DIRECTIONS: Set down every entry again exactly as it stands below.

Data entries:

┌──

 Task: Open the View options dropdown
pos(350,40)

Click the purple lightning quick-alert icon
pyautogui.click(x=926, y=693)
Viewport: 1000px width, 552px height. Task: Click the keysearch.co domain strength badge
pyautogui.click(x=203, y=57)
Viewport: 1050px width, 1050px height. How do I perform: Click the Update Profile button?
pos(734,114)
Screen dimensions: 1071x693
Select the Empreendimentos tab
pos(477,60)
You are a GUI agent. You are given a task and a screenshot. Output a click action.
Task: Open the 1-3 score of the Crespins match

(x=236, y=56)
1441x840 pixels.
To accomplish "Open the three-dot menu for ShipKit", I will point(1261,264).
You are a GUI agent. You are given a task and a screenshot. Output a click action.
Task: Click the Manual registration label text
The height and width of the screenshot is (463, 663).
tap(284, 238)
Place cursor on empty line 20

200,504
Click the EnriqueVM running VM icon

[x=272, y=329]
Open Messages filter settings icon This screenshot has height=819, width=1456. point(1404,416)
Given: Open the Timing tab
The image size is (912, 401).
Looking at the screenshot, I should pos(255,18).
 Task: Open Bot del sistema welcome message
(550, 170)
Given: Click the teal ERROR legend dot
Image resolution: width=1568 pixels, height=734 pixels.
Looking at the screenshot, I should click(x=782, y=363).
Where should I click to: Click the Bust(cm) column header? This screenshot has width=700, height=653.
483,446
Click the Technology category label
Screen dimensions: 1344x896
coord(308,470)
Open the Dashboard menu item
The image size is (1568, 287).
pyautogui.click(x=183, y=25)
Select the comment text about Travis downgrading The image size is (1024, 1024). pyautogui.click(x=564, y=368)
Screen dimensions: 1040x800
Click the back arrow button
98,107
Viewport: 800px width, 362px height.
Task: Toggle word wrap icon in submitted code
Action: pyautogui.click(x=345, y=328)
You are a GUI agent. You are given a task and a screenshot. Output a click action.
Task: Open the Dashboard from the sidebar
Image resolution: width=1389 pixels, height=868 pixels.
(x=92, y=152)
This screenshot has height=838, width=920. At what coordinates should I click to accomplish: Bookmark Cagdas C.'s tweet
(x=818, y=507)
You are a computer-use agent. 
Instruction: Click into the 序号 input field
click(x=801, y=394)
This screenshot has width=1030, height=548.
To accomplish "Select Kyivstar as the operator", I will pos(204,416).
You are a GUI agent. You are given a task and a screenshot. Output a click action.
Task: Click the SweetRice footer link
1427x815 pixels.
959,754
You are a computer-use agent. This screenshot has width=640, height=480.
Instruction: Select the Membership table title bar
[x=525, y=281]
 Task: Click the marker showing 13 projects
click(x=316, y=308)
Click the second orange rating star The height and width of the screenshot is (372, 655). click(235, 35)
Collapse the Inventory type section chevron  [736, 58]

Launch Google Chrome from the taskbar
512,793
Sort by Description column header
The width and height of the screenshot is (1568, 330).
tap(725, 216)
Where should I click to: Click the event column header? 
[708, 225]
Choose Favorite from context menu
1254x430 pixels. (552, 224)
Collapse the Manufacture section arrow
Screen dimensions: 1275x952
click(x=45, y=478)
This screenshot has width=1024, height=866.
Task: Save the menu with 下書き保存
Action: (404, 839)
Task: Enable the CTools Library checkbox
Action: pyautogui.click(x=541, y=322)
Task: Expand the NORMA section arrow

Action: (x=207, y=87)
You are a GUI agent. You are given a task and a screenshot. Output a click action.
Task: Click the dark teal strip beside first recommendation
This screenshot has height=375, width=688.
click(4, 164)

└──

YOUR RESPONSE:
 Task: Open the View options dropdown
pos(350,40)

Click the purple lightning quick-alert icon
pyautogui.click(x=926, y=693)
Viewport: 1000px width, 552px height. Task: Click the keysearch.co domain strength badge
pyautogui.click(x=203, y=57)
Viewport: 1050px width, 1050px height. How do I perform: Click the Update Profile button?
pos(734,114)
Screen dimensions: 1071x693
Select the Empreendimentos tab
pos(477,60)
You are a GUI agent. You are given a task and a screenshot. Output a click action.
Task: Open the 1-3 score of the Crespins match

(x=236, y=56)
1441x840 pixels.
To accomplish "Open the three-dot menu for ShipKit", I will point(1261,264).
You are a GUI agent. You are given a task and a screenshot. Output a click action.
Task: Click the Manual registration label text
The height and width of the screenshot is (463, 663).
tap(284, 238)
Place cursor on empty line 20

200,504
Click the EnriqueVM running VM icon

[x=272, y=329]
Open Messages filter settings icon This screenshot has height=819, width=1456. point(1404,416)
Given: Open the Timing tab
The image size is (912, 401).
Looking at the screenshot, I should pos(255,18).
 Task: Open Bot del sistema welcome message
(550, 170)
Given: Click the teal ERROR legend dot
Image resolution: width=1568 pixels, height=734 pixels.
Looking at the screenshot, I should click(x=782, y=363).
Where should I click to: Click the Bust(cm) column header? This screenshot has width=700, height=653.
483,446
Click the Technology category label
Screen dimensions: 1344x896
coord(308,470)
Open the Dashboard menu item
The image size is (1568, 287).
pyautogui.click(x=183, y=25)
Select the comment text about Travis downgrading The image size is (1024, 1024). pyautogui.click(x=564, y=368)
Screen dimensions: 1040x800
Click the back arrow button
98,107
Viewport: 800px width, 362px height.
Task: Toggle word wrap icon in submitted code
Action: pyautogui.click(x=345, y=328)
You are a GUI agent. You are given a task and a screenshot. Output a click action.
Task: Open the Dashboard from the sidebar
Image resolution: width=1389 pixels, height=868 pixels.
(x=92, y=152)
This screenshot has height=838, width=920. At what coordinates should I click to accomplish: Bookmark Cagdas C.'s tweet
(x=818, y=507)
You are a computer-use agent. 
Instruction: Click into the 序号 input field
click(x=801, y=394)
This screenshot has width=1030, height=548.
To accomplish "Select Kyivstar as the operator", I will pos(204,416).
You are a GUI agent. You are given a task and a screenshot. Output a click action.
Task: Click the SweetRice footer link
1427x815 pixels.
959,754
You are a computer-use agent. This screenshot has width=640, height=480.
Instruction: Select the Membership table title bar
[x=525, y=281]
 Task: Click the marker showing 13 projects
click(x=316, y=308)
Click the second orange rating star The height and width of the screenshot is (372, 655). click(235, 35)
Collapse the Inventory type section chevron  [736, 58]

Launch Google Chrome from the taskbar
512,793
Sort by Description column header
The width and height of the screenshot is (1568, 330).
tap(725, 216)
Where should I click to: Click the event column header? 
[708, 225]
Choose Favorite from context menu
1254x430 pixels. (552, 224)
Collapse the Manufacture section arrow
Screen dimensions: 1275x952
click(x=45, y=478)
This screenshot has width=1024, height=866.
Task: Save the menu with 下書き保存
Action: (404, 839)
Task: Enable the CTools Library checkbox
Action: pyautogui.click(x=541, y=322)
Task: Expand the NORMA section arrow

Action: (x=207, y=87)
You are a GUI agent. You are given a task and a screenshot. Output a click action.
Task: Click the dark teal strip beside first recommendation
This screenshot has height=375, width=688.
click(4, 164)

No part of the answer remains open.